Plan zakłada przesiedlenie ok. miliona mieszkańców Gazy, czyli ok. połowy populacji całej Strefy Gazy, na południe. Izraelscy urzędnicy oskarżają Hamas, że robi wszystko co w jego mocy, by uniemożliwić przemieszczanie się mieszkańców Gazy na południe – napisał w środę portal Times of Israel. Portal dodał, że według izraelskich służb miasto opuściło dotychczas 70-80 tys. osób.

Palestyńczycy i organizacje pomocowe podkreślają, że mieszkańcy Gazy mierzą się z podwójnym zagrożeniem – trwającymi walkami i głodem – napisała w środę agencja AP. Dodała, że według ONZ część mieszkańców Gazy nie może lub nie chce wyjechać z miasta, ponieważ nie ma się dokąd udać, napotyka na przeszkody logistyczne lub jest zbyt wyczerpana poprzednimi przesiedleniami.

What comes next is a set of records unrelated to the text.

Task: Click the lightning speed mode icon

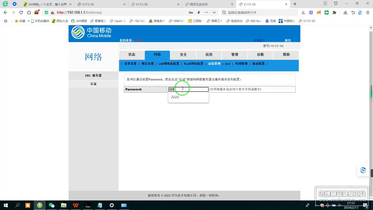Action: click(x=199, y=13)
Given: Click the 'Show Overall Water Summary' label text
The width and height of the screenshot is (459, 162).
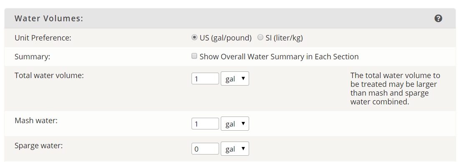Looking at the screenshot, I should (279, 56).
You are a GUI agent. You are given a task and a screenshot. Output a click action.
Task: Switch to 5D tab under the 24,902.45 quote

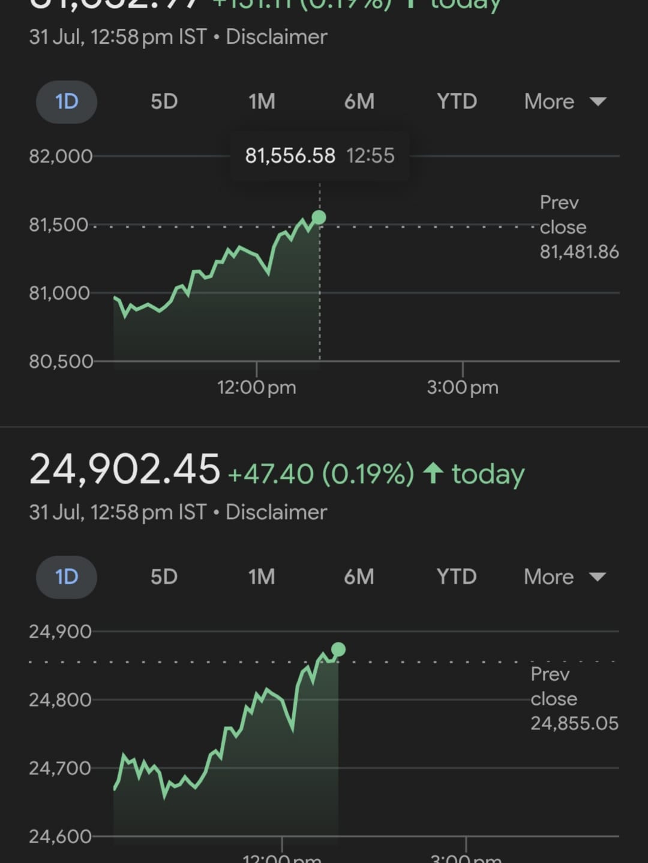(x=164, y=577)
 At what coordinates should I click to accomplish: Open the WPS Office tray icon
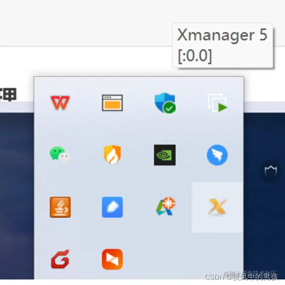click(x=60, y=103)
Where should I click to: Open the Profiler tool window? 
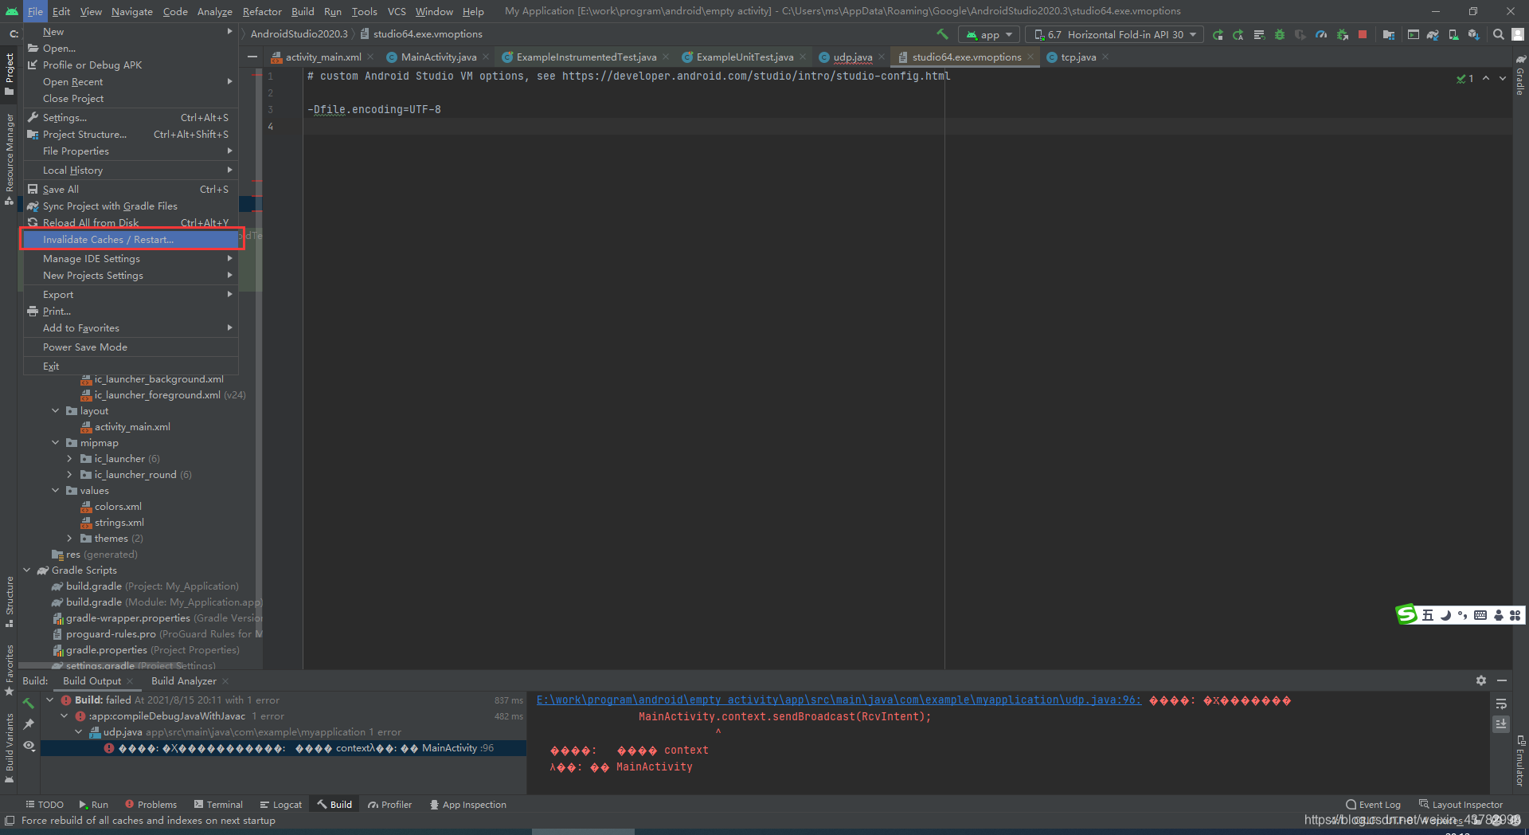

Izraelski rząd deklaruje, że Gaza jest ostatnim bastionem Hamasu i jej zdobycie jest konieczne, by militarnie pokonać tę terrorystyczną organizację.

Nowa ofensywa spotyka się z krytyką w Izraelu i za granicą. Organizacje pomocowe alarmują o pogłębianiu się kryzysu humanitarnego, w tym głodu. W Izraelu większość społeczeństwa opowiada się za porozumieniem z Hamasem, które doprowadziłoby do uwolnienia wciąż więzionych zakładników. W kraju dochodzi do licznych, regularnych demonstracji wzywających rząd, by zamiast kontynuować wojnę, zgodził się na rozejm. W środę odbywały się kolejne protesty, w tym kilkutysięczna manifestacja przed siedzibą premiera w Jerozolimie.

Prezydent USA Donald Trump wezwał w środę Hamas, by natychmiast uwolnił „wszystkich 20 zakładników”. Wówczas „sytuacja błyskawicznie się zmieni; TO SIĘ SKOŃCZY” – napisał w swoim portalu społecznościowym Truth Social.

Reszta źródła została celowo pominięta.